Я получаю эту ошибку, когда пытаюсь запустить программу spark из модуля драйвера (работает автономно в режиме клиента без использования spark-submit):
20/04/29 02:14:46 INFO SparkUI: Bound SparkUI to 0.0.0.0, and started at http://sparkrunner-0.sparkrunner:4040
20/04/29 02:14:46 INFO SparkKubernetesClientFactory: Auto-configuring K8S client using current context from users K8S config file
20/04/29 02:14:46 DEBUG Config: Trying to configure client from Kubernetes config...
20/04/29 02:14:46 DEBUG Config: Did not find Kubernetes config at: [/root/.kube/config]. Ignoring.
20/04/29 02:14:46 DEBUG Config: Trying to configure client from service account...

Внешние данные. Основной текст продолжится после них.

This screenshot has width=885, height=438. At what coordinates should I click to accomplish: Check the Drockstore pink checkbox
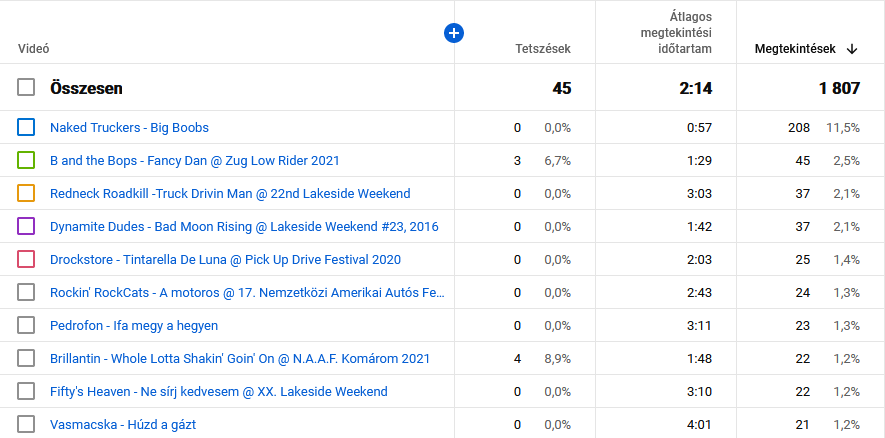pyautogui.click(x=26, y=260)
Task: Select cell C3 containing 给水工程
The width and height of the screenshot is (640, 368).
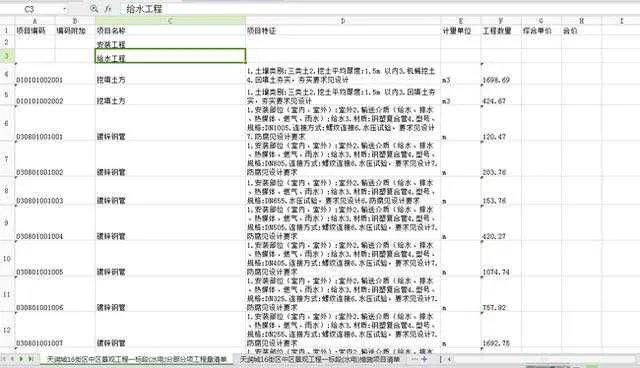Action: tap(170, 56)
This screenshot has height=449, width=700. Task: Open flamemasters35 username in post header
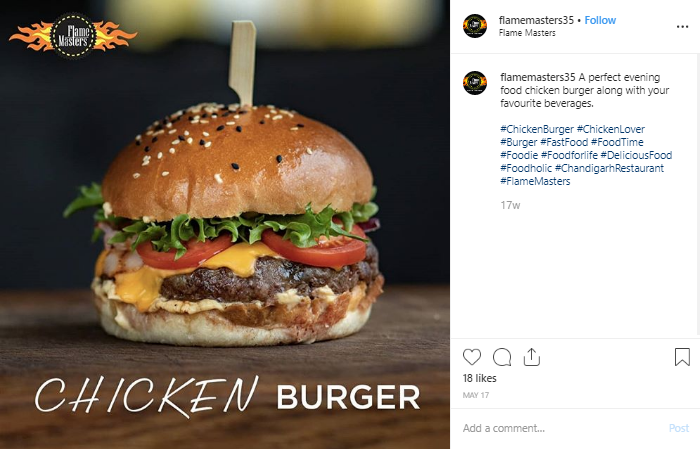(x=536, y=20)
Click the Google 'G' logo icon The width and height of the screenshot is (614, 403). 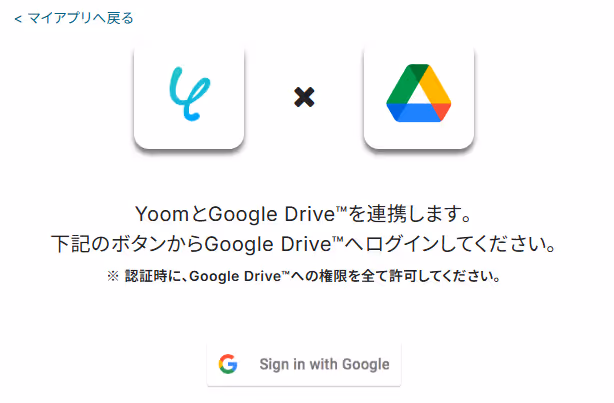[228, 364]
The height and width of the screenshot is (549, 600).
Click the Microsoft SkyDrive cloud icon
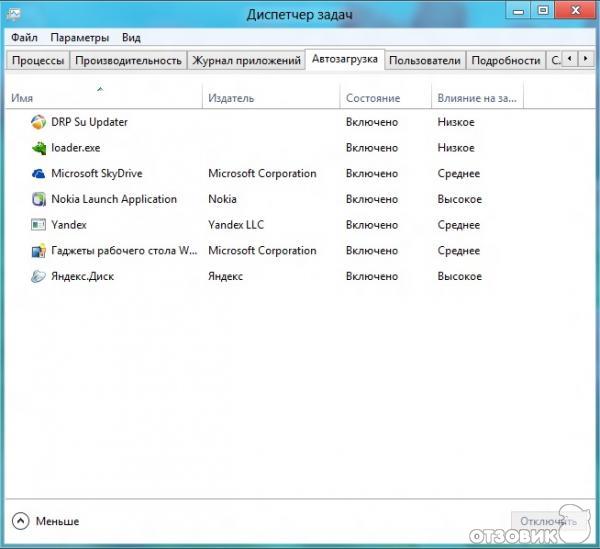click(38, 174)

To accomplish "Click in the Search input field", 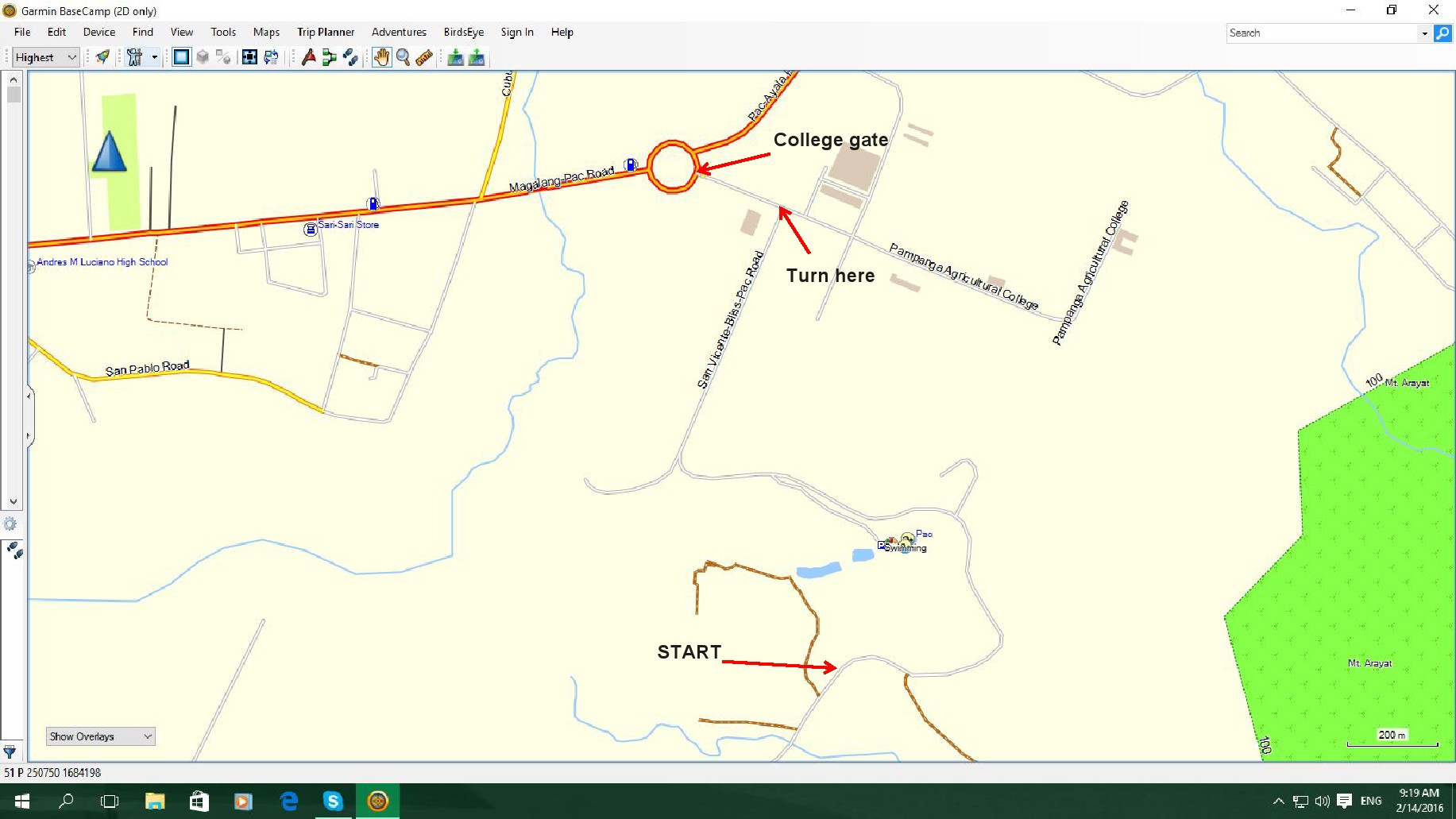I will 1322,33.
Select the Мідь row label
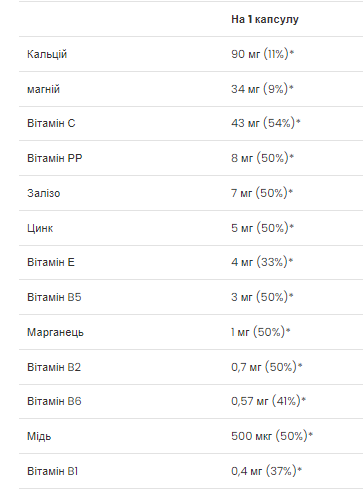Screen dimensions: 363x493 [39, 436]
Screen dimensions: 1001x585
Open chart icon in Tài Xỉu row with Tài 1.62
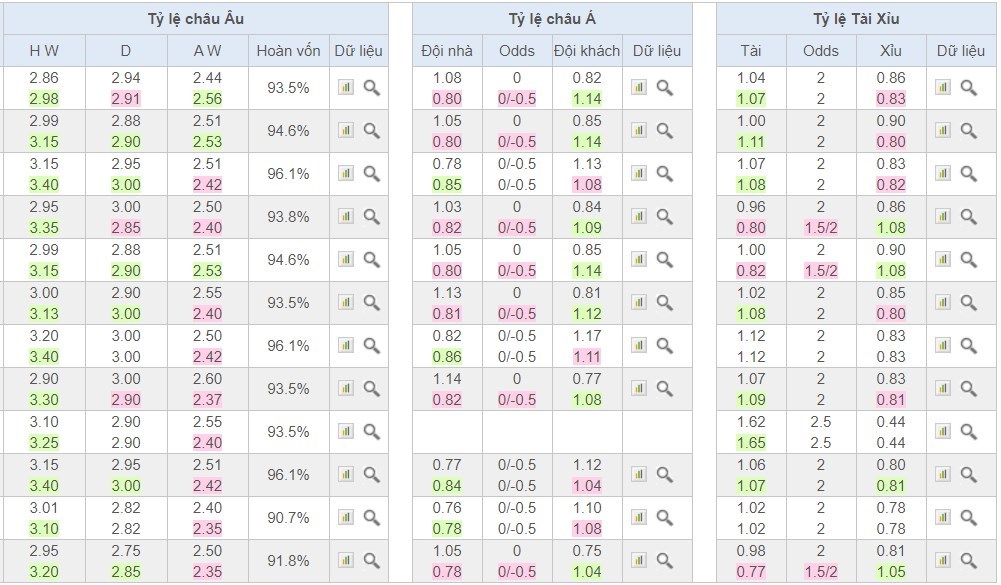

20/04/29 02:14:46 DEBUG Config: Found service account host and port: 10.96.0.1:443
20/04/29 02:14:46 DEBUG Config: Found service account ca cert at: [/var/run/secrets/kubernetes.io/serviceaccount/ca.crt].
20/04/29 02:14:46 DEBUG Config: Found service account token at: [/var/run/secrets/kubernetes.io/serviceaccount/token].
20/04/29 02:14:46 DEBUG Config: Trying to configure client namespace from Kubernetes service account namespace path...
20/04/29 02:14:46 DEBUG Config: Found service account namespace at: [/var/run/secrets/kubernetes.io/serviceaccount/namespace].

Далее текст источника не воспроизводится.